Yüksek enflasyon oranları ve düşük emekli maaşları, emeklileri ekonomik olarak zor durumda bıraktığını dile getiren Küçükkösen, “Pek çok emekli, temel ihtiyaçlarını karşılamakta zorlanırken, sağlık hizmetlerine erişim ve sosyal faaliyetler gibi yaşam kalitesini artırıcı unsurlardan mahrum kalıyor.
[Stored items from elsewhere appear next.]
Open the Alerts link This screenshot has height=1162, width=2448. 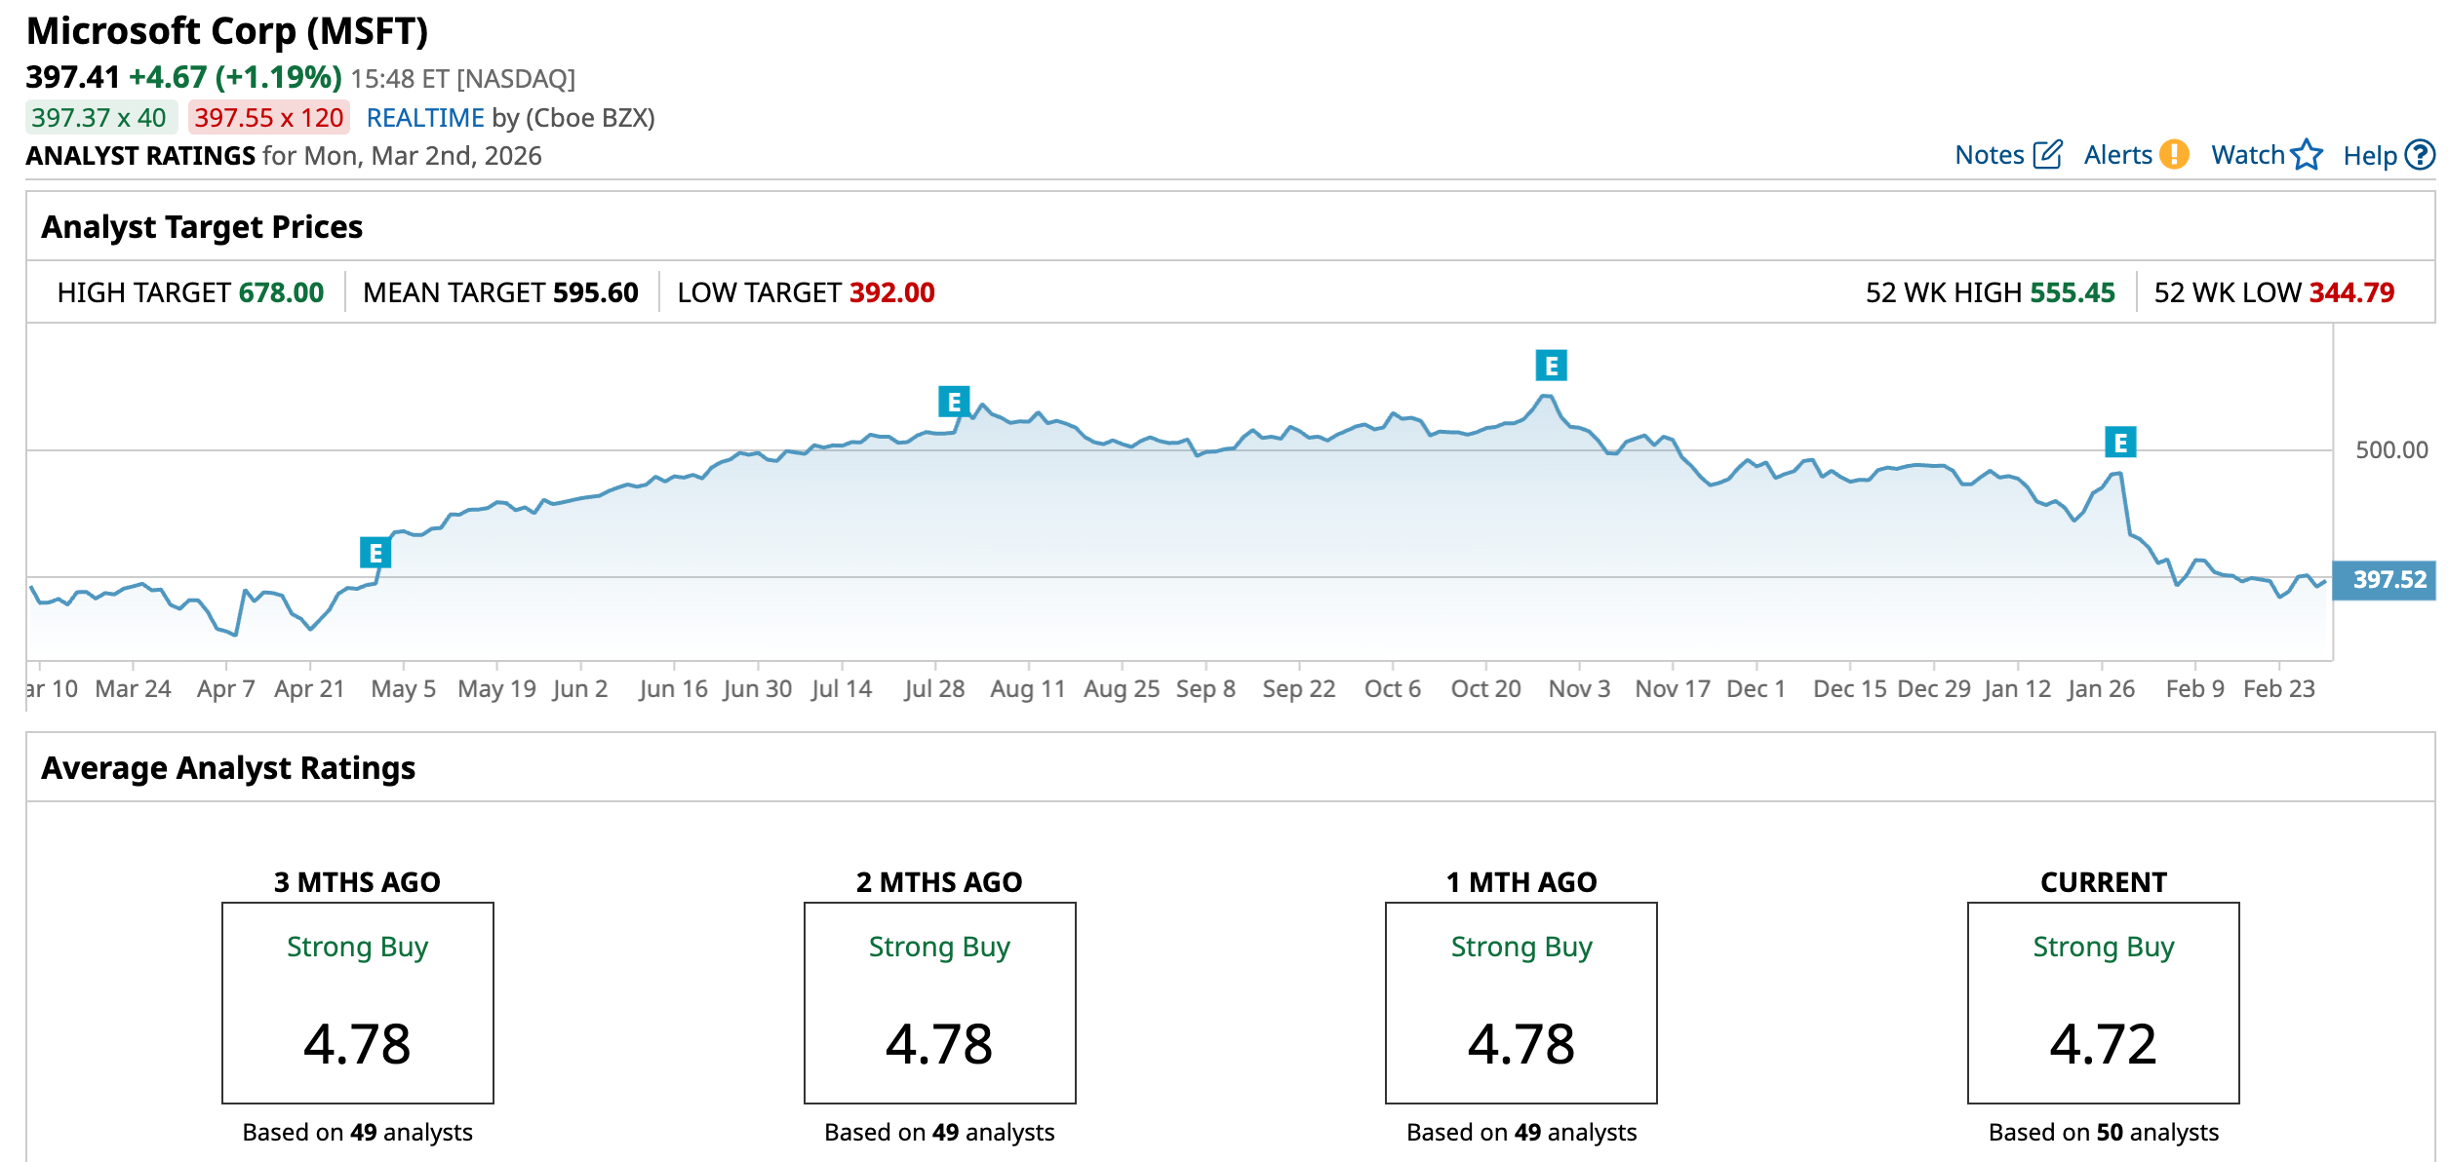coord(2117,155)
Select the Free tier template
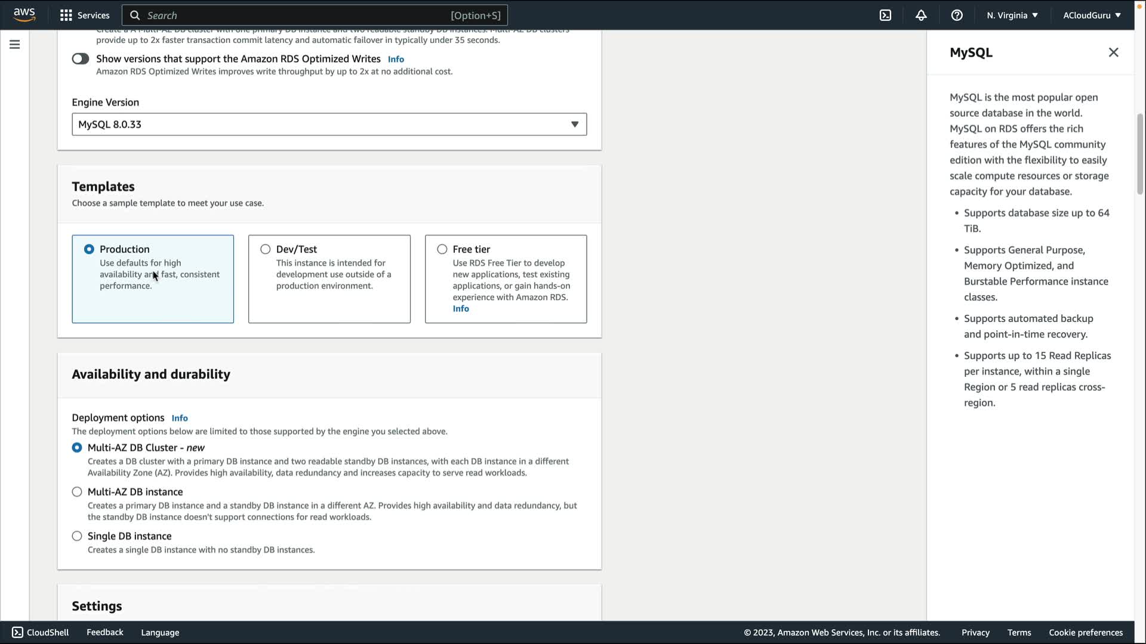Screen dimensions: 1146x644 click(442, 249)
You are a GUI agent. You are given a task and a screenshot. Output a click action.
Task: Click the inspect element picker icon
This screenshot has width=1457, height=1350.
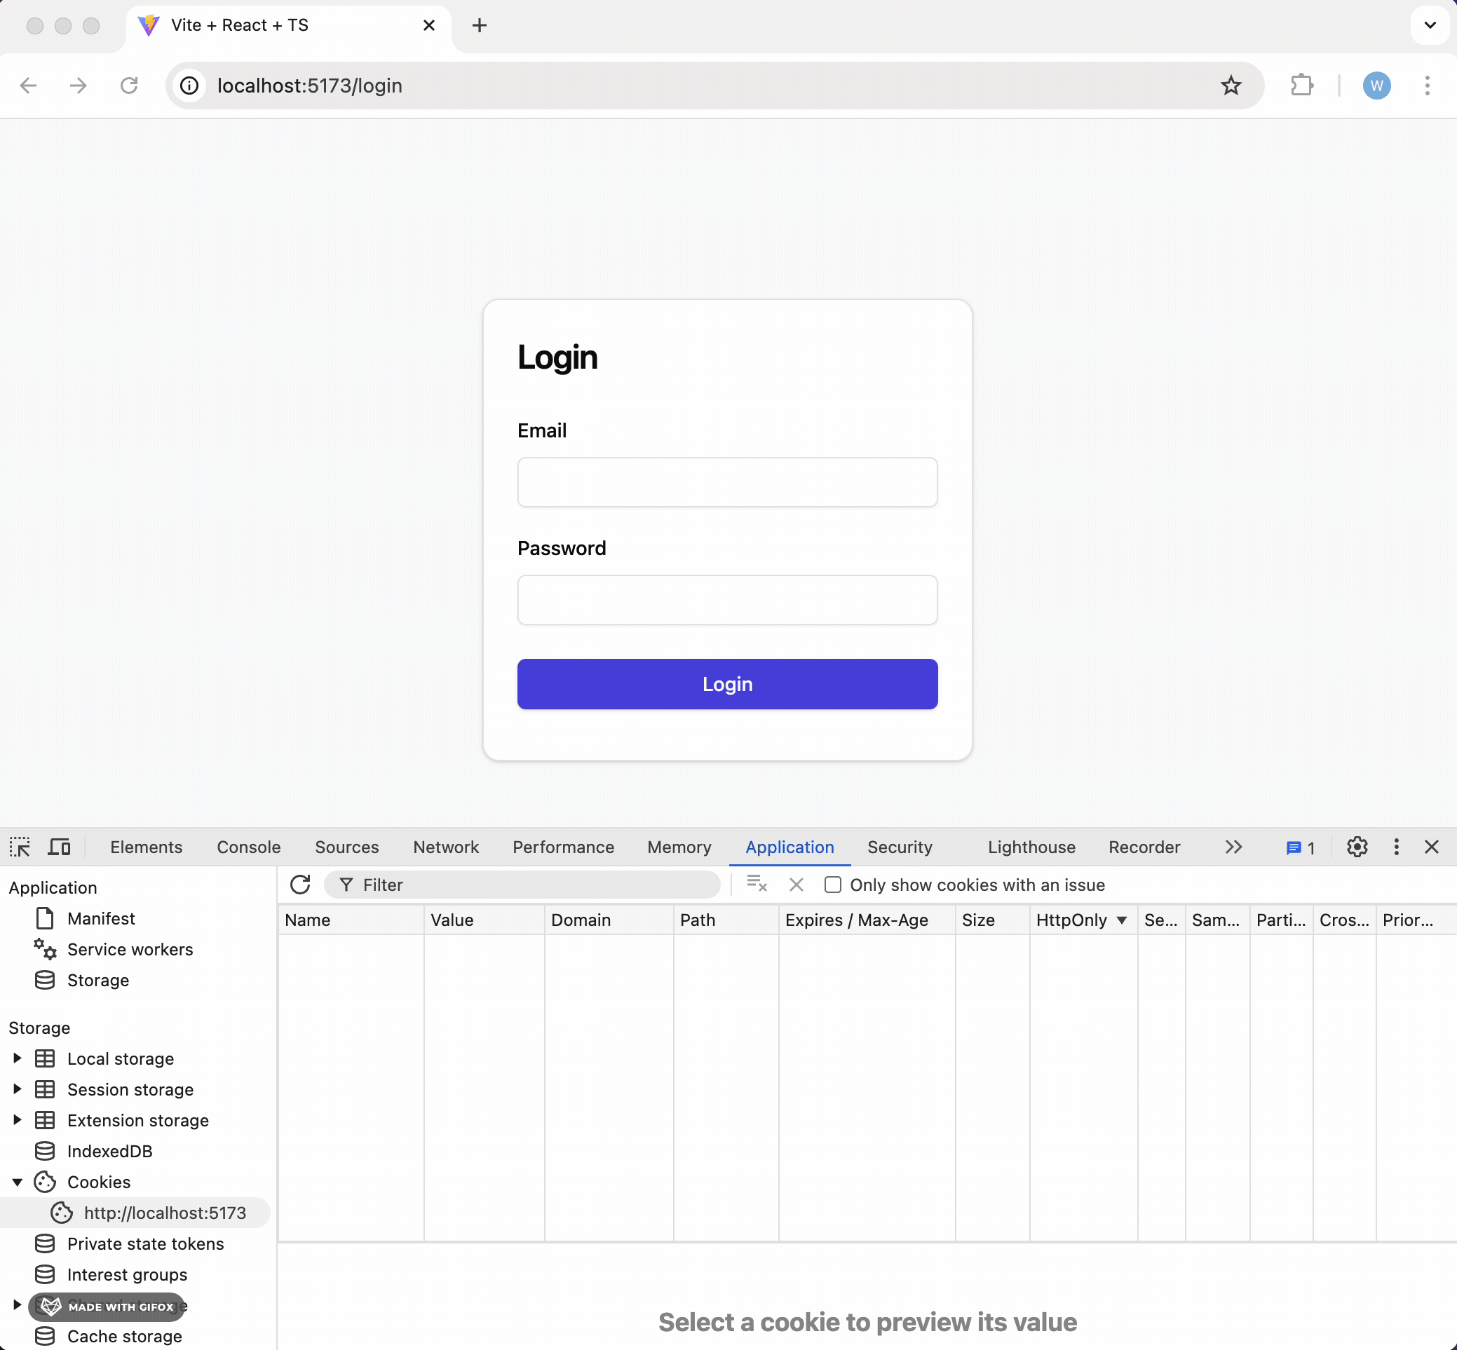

Emeklilerin bu şartlar altında geçim mücadelesi vermesi, onları hem fiziksel hem de psikolojik olarak yıpratıyor. 1’inci Dereceye 3600 Ek Göstergeyi en kısa zamanda hayata geçirilmeli ki; böylece Emekliler Yılı’na yakışır düzenlemeler yapılmış ve sorunlarımızın bir kısmı çözülmüş olur” şeklinde konuştu.
"Emekleme yılı olmasın"
Emekliler yılı olarak lanse edilen 2024 yılının emeklilerin ekonomik olarak daha da zorlandığı bir yıl olduğunu vurgulayan Küçükkösen, “Enflasyon oranlarının yüksekliği ve emekli maaşlarındaki yetersiz artışlar, emeklilerin yaşam standartlarını olumsuz etkiliyor. Bu durum, emeklilerin sadece geçimlerini sağlamakta değil, aynı zamanda insanca yaşama hakkını elde etmekte de zorlandığını gözler önüne seriyor. Bizler Emekçiyiz, Emekli denilerek, emeklenmeye mahkum edilmek istemiyoruz” diye konuştu.